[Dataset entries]
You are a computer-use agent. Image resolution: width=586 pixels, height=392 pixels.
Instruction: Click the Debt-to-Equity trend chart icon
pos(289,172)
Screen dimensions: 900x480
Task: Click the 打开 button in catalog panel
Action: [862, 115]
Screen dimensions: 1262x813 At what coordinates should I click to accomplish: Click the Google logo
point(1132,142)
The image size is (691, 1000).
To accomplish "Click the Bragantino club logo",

__INSTRUCTIONS FOR THE TASK__. Nothing in the records may be left out; transcribe all of them exactly.

__SOLVED EXERCISE__.
You are a computer-use agent. Image resolution: width=586 pixels, height=392 pixels.
Instruction: Click the Debt-to-Equity trend chart icon
pos(289,172)
Screen dimensions: 900x480
Task: Click the 打开 button in catalog panel
Action: [862, 115]
Screen dimensions: 1262x813 At what coordinates should I click to accomplish: Click the Google logo
point(1132,142)
The image size is (691, 1000).
To accomplish "Click the Bragantino club logo",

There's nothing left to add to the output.